Rather than define wujud, therefore, Islamic philosophers allude to its meaning through such assertions as “wujud is that by virtue of which it is possible to give knowledge about something” or “wujud is that which is the source of all effects.” As for mahiyyah, it is possible to define it clearly and precisely as that which provides an answer to the question What is it? There is, however, a further development of this concept in later Islamic philosophy that distinguishes between ‘mahiyyah’ in its particular sense (bi’l-ma‘na’l-akhass ), which is the response to the question What is it?, and ‘mahiyyah’ in its general sense (bi’l-ma‘na’l-a‘amm ), which means that by which a thing is what it is.’
It is said that ‘mahiyyah’ in this second sense is derived from the Arabic phrase ma bihi huwa huwa (that by which something is what it is). This second meaning refers to the reality (haqiqah) of a thing and is not opposed to wujud, as is the first meaning of ‘mahiyyah.’

As far as the etymological derivation of the term wujud is concerned, it is an Arabic term related to the root wjd, which possesses the basic meaning “to find” or “come to know” about something. It is etymologically related to the term wijdan, which means “consciousness,” “awareness,” or “knowledge,” as well as to wajd, which means “ecstasy” or “bliss.” The Islamic philosophers who were Persian or used that language also employed the Persian term hasti, which comes from Old Persian and is related to the Indo-European terms denoting being, such as ist in German and is in English. 

‘Wujud’ as used in traditional Islamic philosophy cannot be rendered in English simply as existence. Rather, it denotes at once Being, being, Existence, and existence, each of which has a specific meaning in the context of Islamic metaphysics. The term Being refers to the Absolute or Necessary Being (wajib al-wujud ); being is a universal concept encompassing all levels of reality, both that of creatures and that of the Necessary Being Itself.
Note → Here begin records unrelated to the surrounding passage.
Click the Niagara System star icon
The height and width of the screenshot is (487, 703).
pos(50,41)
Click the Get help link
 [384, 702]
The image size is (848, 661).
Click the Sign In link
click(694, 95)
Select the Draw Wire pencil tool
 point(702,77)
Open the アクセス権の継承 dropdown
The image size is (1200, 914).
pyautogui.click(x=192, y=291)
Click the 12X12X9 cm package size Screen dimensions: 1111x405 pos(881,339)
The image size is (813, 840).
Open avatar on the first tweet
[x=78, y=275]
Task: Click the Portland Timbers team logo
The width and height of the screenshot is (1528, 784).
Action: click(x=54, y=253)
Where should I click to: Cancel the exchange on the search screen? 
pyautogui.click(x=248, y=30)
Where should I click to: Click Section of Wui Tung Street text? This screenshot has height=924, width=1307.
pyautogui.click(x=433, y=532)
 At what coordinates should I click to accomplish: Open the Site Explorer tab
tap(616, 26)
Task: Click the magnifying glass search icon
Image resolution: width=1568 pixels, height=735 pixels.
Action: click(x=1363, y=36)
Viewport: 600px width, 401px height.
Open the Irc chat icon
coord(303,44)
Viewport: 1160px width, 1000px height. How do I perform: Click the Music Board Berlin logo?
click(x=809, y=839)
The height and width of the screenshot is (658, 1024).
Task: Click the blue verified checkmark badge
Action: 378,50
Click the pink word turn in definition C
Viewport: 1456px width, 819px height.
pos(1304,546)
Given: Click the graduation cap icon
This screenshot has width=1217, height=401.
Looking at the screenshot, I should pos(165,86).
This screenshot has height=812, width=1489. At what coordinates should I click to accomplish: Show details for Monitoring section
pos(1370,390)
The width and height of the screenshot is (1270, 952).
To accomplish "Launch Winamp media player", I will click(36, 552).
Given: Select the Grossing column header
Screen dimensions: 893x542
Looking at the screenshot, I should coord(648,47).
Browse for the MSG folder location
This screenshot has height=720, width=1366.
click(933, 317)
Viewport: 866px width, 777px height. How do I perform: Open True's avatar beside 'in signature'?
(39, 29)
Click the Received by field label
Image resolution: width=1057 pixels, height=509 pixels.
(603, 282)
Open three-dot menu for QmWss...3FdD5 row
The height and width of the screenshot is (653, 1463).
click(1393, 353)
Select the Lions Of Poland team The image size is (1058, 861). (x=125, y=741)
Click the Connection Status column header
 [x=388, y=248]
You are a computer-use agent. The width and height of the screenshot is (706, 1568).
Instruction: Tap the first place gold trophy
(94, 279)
Existence (capitalized) refers to the first emanation or effusion from the Pure or absolute Being, or what is called “al-fayd al-aqdas,” the Sacred Effusion in later Islamic philosophy; while existence refers to the reality of all things other than the Necessary Being.

Technically speaking, God is, but He cannot be said to exist, for one must remember that the English word ‘existence’ is derived from the Latin ex-sistere, which implies a pulling away or drawing away from the substance or ground of reality. The very rich vocabulary of Islamic philosophy differentiates all these usages by using ‘wujud’ with various modifiers and connotations based upon the context, whereas the single English term ‘existence’ cannot render justice to all the nuances of meaning contained in the Arabic term. Thus throughout this chapter we use the Arabic ‘wujud’ rather than a particular English translation of it. There are also terms derived from ‘wujud’ that are of great philosophical importance, especially the term mawjud or “existent,” which Islamic philosophy, especially of the later period, clearly distinguished from wujud as the “act of existence.” Muslim metaphysicians knew full well the difference between the terms ens and actus essendi or Sein and Dasein, and therefore followed a path that led to conclusions very different from those in the West, which finally led to modern Western Existenz Philosophie and existentialism.